Three-Dimensional Bioprinting for Intervertebral Disc Regeneration

Abstract

The rising demand for organ transplants and the need for precise tissue models have positioned the in vitro biomanufacturing of tissues and organs as a pivotal area in regenerative treatment. Considerable development has been achieved in growing tissue-engineered intervertebral disc (IVD) scaffolds, designed to meet stringent mechanical and biological compatibility criteria.
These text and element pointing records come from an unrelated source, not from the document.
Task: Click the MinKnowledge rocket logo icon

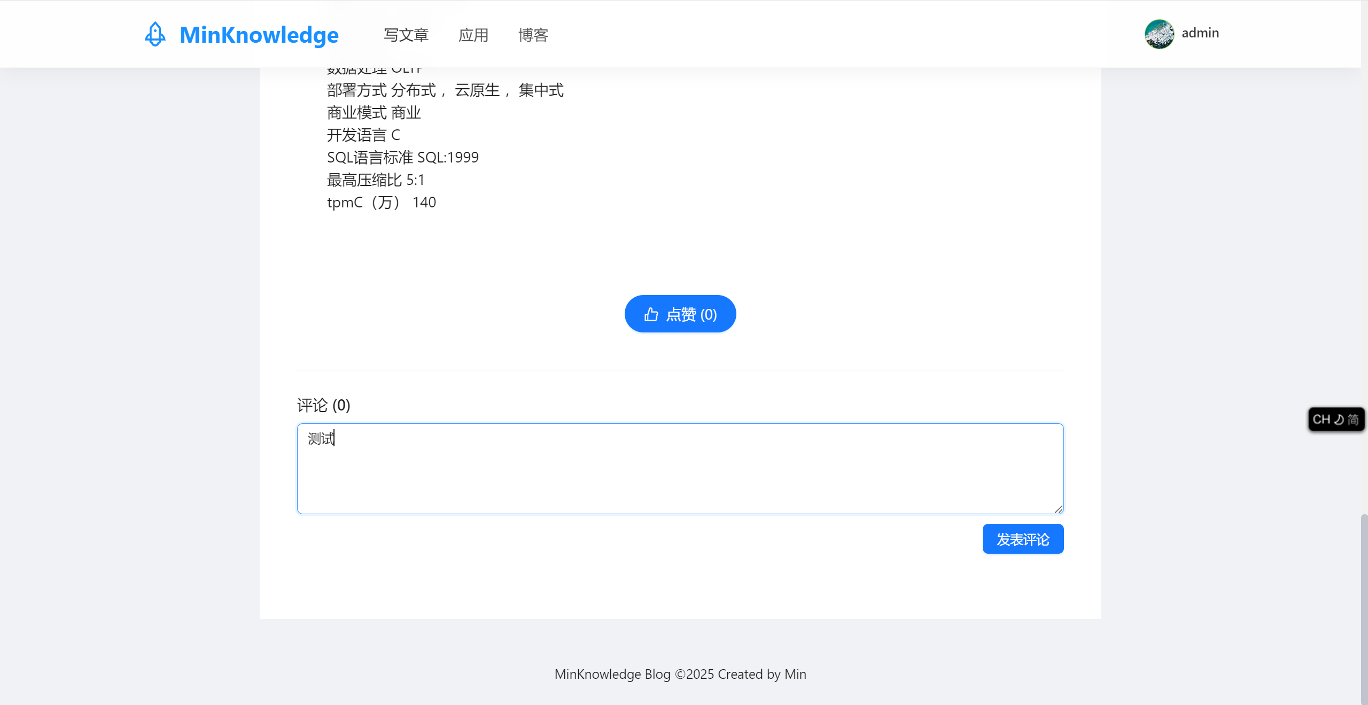Action: click(x=155, y=34)
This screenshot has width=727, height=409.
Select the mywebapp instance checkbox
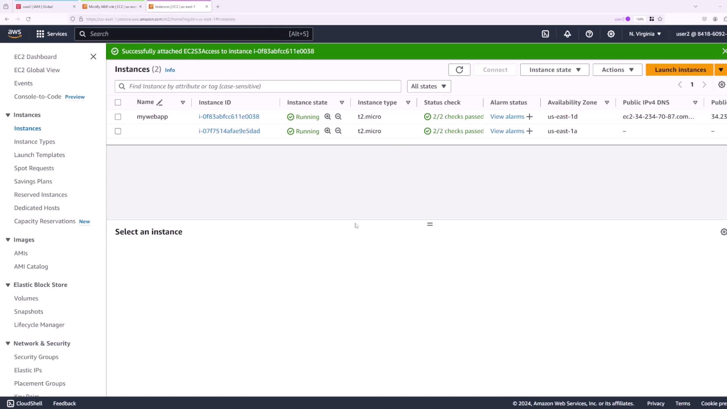[118, 117]
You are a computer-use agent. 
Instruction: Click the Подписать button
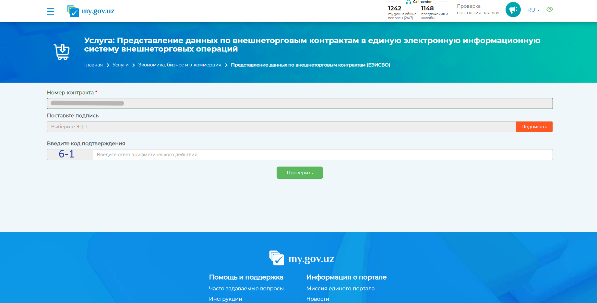tap(534, 127)
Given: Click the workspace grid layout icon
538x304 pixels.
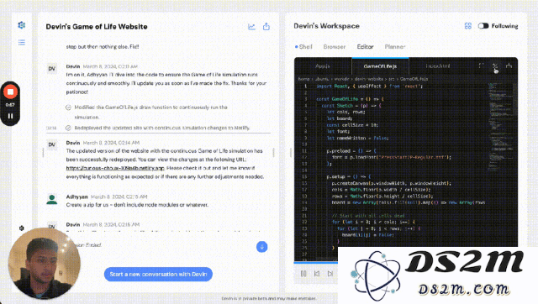Looking at the screenshot, I should tap(468, 26).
Among the cutting-edge approaches, 3D bioprinting stands out due to its unparalleled capacity to organize biomaterials, bioactive molecules, and living cells with high precision. Despite these advancements, polymer-based scaffolds still encounter limitations in replicating the extracellular matrix (ECM)-like environment, which is fundamental for optimal cellular activities. To overcome these challenges, integrating polymers with hydrogels has been recommended as a promising solution. This combination enables the advancement of porous scaffolds that nurture cell adhesion, proliferation, as well as differentiation. Additionally, bioinks derived from the decellularized extracellular matrix (dECM) have exhibited potential in replicating biologically relevant microenvironments, enhancing cell viability, differentiation, and motility. Hydrogels, whether derived from natural sources involving collagen and alginate or synthesized chemically, are highly valued for their ECM-like properties and superior biocompatibility. This review will explore recent advancements in techniques and technologies for IVD regeneration. Emphasis will be placed on identifying research gaps and proposing strategies to bridge them, with the goal of accelerating the translation of IVDs into clinical applications.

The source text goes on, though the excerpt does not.